Other Gauleiter, like Otto Telschow and Bernhard Rust, actively sought and welcomed the participation of pastors in the Nazi movement.20 The Gauleiter of Silesia, Helmut Brückner, sent Strasser an internal ‘Special Circular’ he had issued to his Gau officials on the Party’s official church–political stance. Its contents became common knowledge once a copy came into the hands of the Kirchenrat and the newspapers Tägliche Rundschau and Christliche Welt. As a confidential document, however, it provides a glimpse into the Nazis’ feelings about the institution of the Protestant church:21
We struggle for a union of the small Protestant state churches into a strong Protestant Reich Church. … We are acting not as a Party, but as Protestant Christians who only follow a call to faith from God, which we hear in our Volk movement. As true members of our church we have a legitimate claim to have appropriate consideration given to the greatness and inner strength of National Socialism in church life and the church administration.22
Such statements could certainly be construed as a politicisation of the church, and indeed the Nazis freely conceded that it was. However, such a practice was not limited to the Nazis; most other existing church parties had connections with political parties as well. As Jonathan Wright has suggested, ‘It is easy to find fault with the anti‐German Christian argument that the church must be kept free of politics … as the German Christians pointed out, politics were already in the church: the church leadership was simply conservative or national liberal not national socialist’.23 Yet, whereas German Christians were very often Nazi Party members, they remained a separate organisation, with their own leadership and policy‐making apparatus.
Nazis could be found in other Protestant church organisations as well. One of the most important was the League for a German Church (Bund für deutsche Kirche, BdK), which counted Walter Buch among its leaders. The League was founded in 1921 by Joachim Niedlich – much earlier than the German Christians. Niedlich came came from a pastor’s home, described by one scholar as ‘politically conservative as it was religiously orthodox’,24 included among its members was no less than Houston Stewart Chamberlain. The BdK remained separate from the DC, but much of its programme was the same, not least the aspiration for a Protestant Reich Church. Like the DC, the BdK was also opposed to paganism.25 Their agenda was to build ‘a church that will fight — not, as up to now, unconsciously pave the way for — both the Jesuit spirit and semitic degeneration through education and instruction, which through the German soul and German Christianity will again provide us a mighty fortress’.26
As chairman of the Party’s Investigation and Conciliation Committee (Untersuchungs‐ und Schlichtungsausschuss) and president of the Party’s supreme court, Buch held one of the most powerful positions in Nazism.
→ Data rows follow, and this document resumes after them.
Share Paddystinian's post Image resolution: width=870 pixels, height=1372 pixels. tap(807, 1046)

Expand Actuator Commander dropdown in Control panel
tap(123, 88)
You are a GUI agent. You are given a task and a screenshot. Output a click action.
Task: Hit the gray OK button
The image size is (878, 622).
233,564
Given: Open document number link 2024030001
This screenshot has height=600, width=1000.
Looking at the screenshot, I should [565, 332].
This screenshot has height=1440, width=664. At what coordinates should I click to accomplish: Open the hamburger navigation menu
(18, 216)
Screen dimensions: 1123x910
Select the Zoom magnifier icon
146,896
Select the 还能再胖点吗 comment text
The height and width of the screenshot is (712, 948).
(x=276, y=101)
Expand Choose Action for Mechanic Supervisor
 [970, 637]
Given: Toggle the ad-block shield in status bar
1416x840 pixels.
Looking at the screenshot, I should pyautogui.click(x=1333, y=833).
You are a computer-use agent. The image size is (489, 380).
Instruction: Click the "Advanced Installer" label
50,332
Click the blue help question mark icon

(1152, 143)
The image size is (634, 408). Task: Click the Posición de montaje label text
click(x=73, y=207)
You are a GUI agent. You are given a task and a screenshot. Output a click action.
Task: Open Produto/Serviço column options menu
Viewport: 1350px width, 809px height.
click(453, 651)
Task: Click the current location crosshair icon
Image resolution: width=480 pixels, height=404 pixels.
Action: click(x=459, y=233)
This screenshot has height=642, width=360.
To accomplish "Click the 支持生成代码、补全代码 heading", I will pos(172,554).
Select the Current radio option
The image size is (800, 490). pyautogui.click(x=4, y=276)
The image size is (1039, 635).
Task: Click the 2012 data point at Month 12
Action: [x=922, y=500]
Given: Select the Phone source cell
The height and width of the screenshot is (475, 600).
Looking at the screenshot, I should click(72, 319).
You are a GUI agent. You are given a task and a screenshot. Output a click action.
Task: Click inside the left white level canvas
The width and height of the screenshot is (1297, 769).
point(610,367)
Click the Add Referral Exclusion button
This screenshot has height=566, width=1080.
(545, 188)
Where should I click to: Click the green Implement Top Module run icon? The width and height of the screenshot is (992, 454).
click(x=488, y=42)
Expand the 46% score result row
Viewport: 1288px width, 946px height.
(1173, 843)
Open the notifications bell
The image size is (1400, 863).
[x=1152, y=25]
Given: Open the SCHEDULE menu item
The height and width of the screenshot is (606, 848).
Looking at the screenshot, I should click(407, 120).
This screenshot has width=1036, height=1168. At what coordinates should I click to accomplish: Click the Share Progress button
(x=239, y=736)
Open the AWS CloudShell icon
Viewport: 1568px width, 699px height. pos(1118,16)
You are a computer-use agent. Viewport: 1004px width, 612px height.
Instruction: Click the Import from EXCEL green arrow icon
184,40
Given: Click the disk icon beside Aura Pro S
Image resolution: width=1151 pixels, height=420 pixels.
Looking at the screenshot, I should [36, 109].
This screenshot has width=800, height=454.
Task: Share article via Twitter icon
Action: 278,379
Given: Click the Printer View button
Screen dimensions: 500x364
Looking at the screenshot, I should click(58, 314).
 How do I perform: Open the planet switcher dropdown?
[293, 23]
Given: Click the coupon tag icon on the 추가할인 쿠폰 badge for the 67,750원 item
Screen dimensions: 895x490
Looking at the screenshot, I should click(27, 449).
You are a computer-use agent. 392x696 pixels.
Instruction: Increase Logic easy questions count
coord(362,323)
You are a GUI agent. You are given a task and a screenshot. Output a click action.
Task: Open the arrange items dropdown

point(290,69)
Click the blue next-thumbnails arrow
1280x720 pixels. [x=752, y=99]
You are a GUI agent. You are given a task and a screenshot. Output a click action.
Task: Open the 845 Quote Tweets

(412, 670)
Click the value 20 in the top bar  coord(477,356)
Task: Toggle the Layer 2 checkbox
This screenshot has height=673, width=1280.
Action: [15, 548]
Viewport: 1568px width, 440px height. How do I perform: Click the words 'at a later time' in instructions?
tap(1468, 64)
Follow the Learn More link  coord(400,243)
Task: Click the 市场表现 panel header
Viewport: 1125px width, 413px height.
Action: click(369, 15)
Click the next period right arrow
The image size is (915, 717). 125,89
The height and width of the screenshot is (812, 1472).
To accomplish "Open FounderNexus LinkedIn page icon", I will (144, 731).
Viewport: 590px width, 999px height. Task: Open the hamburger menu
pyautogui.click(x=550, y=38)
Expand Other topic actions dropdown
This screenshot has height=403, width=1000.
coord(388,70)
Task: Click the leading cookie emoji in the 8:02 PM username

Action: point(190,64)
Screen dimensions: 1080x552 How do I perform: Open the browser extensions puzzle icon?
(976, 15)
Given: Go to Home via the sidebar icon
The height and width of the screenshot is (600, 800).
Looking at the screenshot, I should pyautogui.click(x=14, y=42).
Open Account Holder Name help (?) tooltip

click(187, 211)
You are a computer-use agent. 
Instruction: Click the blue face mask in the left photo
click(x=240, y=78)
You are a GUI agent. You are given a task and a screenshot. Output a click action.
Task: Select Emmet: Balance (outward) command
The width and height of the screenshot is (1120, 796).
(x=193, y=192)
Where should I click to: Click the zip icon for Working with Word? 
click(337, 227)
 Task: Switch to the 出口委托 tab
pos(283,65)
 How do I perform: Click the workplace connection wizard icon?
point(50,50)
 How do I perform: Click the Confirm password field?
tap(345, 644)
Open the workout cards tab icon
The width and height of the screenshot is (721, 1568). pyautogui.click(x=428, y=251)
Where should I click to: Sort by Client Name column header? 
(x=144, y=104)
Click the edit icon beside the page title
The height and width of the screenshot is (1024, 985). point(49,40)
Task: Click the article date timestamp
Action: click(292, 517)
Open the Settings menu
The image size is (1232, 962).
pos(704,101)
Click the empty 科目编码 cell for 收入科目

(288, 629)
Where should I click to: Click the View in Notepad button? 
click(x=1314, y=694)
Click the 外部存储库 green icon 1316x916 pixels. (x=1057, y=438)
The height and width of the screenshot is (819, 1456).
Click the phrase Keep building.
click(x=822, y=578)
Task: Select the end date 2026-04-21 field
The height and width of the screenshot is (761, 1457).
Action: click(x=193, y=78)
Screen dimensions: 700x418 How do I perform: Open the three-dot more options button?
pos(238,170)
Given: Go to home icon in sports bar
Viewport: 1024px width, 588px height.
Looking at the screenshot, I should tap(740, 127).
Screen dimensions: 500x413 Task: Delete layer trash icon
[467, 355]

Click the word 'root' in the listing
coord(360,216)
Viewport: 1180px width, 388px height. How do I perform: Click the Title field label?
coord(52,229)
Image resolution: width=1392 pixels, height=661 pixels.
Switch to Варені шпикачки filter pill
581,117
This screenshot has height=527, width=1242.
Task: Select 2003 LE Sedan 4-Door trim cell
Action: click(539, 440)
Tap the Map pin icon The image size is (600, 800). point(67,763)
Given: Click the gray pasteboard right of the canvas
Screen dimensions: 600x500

He had the power to discipline, expel and punish all Party members, and none of the Committee’s judgments could be overturned save for Hitler’s direct intervention.27 Otto Wagener, Hitler’s confidant in the Kampfzeit, named Buch as one of only three men who ‘were prepared and in a position to tell Hitler their own views when they contradicted his’.28 Both for public consumption and ‘behind closed doors’, Buch related Nazism as a movement to Christ’s own ‘struggle’, sounding a distinct note of triumphalism. To an assembly of the National Socialist Student League (Nationalsozialistischer Deutscher Studentenbund, NSDStB) he declared:
When Point 24 of our program says the Party stands for a positive Christianity, here above all is the cornerstone of our thinking. Christ preached struggle as did no other. His life was struggle for his beliefs, for which he went to his death. From everyone he demanded a decision between yes or no. … That is the necessity: that man find the power to decide between yes and no.29
This stark black‐or‐white vision made clear the dualism of the Nazi world view. In addition, Buch drew direct comparisons not only between Christ’s struggle and the Nazis’, but between Christ’s followers and members of the NSDAP: ‘Just as Christianity only prevailed through the fanatical belief of its followers, so too shall it be with the spiritual movement of National Socialism’.30
Buch clearly held his childhood Lutheran faith in high esteem and maintained, as a Nazi, that he was still guided by Luther’s social thought. This was especially displayed in his concern over the state of German family life: Buch was fond of quoting Luther’s adage that the family was ‘the source of every people’s blessings and misfortunes’.31 However, he also drew inspiration from Luther in his antisemitism which, according to one authority, ‘he had learned as a young boy from his rigid Lutheran parents’.32 ‘The Jew’, according to Buch, ‘is not a human being: he is a manifestation of decay’, and, as he said in a speech from 1932: ‘Never more than in the last ten years has the truth behind Luther’s words been more evident: “The family is the source of everyone’s blessing and misfortune.”’ For Buch, the Jew caused the breakdown of the German family, since for him marriage was simply a means to an end, a contract concluded for material benefit. The German, on the other hand, entered into marriage to produce children and imbue them with values such as honour, obedience and national feeling. For Buch, the antithesis of the Jew was the Christian as well as the German: ‘The idea of eternal life, of which the Jew knows nothing, is just as characteristic of our Germanic forefathers as it was of Christ’.33 Buch insisted that any mixing of Jews and Germans, whether biological or social, was a violation of the ‘divine world order’.34 This state of affairs Buch blamed on the liberalism of the previous century:
The heresies and enticements of the French Revolution allowed the pious German to totally forget that the guest in his house comes from the Volk who nailed the Saviour to the cross. … In the nineteenth century the lie of the rabbis’ sons, that the Holy Scripture made the Saviour into a Jew, finally bore fruit.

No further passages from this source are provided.